A Treasure Trove Of Random Vintage Tech Resources

Finding, collecting, and restoring vintage tech is the rewarding pastime of many a Hackaday reader. Working with old-school gear can be tough, though, when documentation or supporting resources are hard to find. If you’re in need of an old manual or a little scrap of software, you might find the Vintage Technology Digital Archive (VTDA) a useful destination.

The VTDA is a simple website. There is no search function, or fancy graphical way to browse the resources on offer. Instead, it’s merely a collection of files in a well-ordered directory tree. Click through /pics/DiskSleeves/VTDA/ and you’ll find a collection of high-resolution scans of various old diskettes and their packaging. /docs/computing/Centronics/ will give you all kinds of useful documentation, from press releases to datasheets for printers long forgotten. You can even find Heathkit schematics and old Windows bootdisk images if you dive into the depths.

While it doesn’t have everything, by any means, the VTDA has lots of interesting little bits and pieces that you might not find anywhere else. It’s a great counterpart to other archival efforts out on the web, particularly if you’re a member of the retrocomputing massive.

Thanks to [Itay] for the tip!

7 thoughts on “A Treasure Trove Of Random Vintage Tech Resources

  1. haha wild – i randomly wound up looking at a Sams service manual for the ibm 5150, and i just stumbled onto information i was actively seeking 24 years ago when someone asked me to try to recover data on his old PC. a lot more detail than i expected, from an era where people would troubleshoot components and sub-assemblies instead of replacing.
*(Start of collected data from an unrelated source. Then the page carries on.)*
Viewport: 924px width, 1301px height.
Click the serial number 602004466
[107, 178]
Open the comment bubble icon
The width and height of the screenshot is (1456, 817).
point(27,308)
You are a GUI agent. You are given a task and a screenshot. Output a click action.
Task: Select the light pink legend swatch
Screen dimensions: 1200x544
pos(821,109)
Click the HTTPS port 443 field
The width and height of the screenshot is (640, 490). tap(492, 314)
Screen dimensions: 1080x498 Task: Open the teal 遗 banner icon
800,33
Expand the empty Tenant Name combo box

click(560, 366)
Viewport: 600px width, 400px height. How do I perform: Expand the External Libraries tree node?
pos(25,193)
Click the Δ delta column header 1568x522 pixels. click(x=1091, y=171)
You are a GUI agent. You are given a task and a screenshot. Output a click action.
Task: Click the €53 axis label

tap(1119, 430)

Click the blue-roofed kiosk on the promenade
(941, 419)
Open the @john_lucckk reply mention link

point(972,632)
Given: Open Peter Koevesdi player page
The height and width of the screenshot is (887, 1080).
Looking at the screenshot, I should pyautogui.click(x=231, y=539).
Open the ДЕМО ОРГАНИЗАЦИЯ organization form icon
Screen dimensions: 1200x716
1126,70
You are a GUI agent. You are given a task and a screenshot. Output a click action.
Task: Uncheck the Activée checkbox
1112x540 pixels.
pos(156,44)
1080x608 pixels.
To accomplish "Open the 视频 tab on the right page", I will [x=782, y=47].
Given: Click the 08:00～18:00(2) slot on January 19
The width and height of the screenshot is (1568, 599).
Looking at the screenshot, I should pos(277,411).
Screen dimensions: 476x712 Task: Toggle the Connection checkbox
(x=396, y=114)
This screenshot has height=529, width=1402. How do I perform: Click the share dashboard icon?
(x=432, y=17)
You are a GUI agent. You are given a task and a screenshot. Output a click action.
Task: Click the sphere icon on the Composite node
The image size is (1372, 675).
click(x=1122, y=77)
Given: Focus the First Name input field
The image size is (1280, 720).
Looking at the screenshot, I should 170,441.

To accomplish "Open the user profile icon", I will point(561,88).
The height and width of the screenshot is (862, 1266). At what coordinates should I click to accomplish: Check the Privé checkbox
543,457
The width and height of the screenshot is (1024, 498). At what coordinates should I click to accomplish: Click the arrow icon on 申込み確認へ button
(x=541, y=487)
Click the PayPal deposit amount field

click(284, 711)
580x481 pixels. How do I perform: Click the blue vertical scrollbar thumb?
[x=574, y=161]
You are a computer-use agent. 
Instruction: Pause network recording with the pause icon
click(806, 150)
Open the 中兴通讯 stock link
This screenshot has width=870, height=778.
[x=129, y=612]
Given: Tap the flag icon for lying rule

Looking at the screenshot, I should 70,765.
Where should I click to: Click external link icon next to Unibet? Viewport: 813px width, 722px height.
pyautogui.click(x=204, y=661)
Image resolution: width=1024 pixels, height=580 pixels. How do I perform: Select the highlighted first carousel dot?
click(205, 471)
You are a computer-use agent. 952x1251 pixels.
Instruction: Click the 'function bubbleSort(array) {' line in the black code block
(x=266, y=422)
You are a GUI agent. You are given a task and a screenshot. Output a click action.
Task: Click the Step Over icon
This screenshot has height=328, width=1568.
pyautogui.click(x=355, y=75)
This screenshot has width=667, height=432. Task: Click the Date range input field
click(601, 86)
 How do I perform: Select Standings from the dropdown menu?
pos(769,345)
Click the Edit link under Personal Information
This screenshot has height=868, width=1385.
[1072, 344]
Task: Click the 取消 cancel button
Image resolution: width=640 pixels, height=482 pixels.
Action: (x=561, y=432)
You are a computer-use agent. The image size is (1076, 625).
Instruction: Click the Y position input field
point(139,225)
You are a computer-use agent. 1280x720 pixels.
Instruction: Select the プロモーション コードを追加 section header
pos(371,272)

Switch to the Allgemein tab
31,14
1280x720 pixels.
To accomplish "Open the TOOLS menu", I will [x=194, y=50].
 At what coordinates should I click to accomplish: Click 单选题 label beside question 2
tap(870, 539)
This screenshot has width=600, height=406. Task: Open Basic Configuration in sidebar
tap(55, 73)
    a little late, but still a trip

    1. I miss them. Many are gone, many are archived and some are still on-line.
      The search engine wiby.me can be used to find traditional websites.
      Some are old, some are still being updated, some are new.

    2. I miss that era. Back when you could actually find useful information without it being behind a paywall, a “free subscription required,” or similar. And way back when… just a few years ago… when you did not have to wonder if what you were reading was some LLM’s hallucination (Looking at you three, Bing, Google, and Apple.)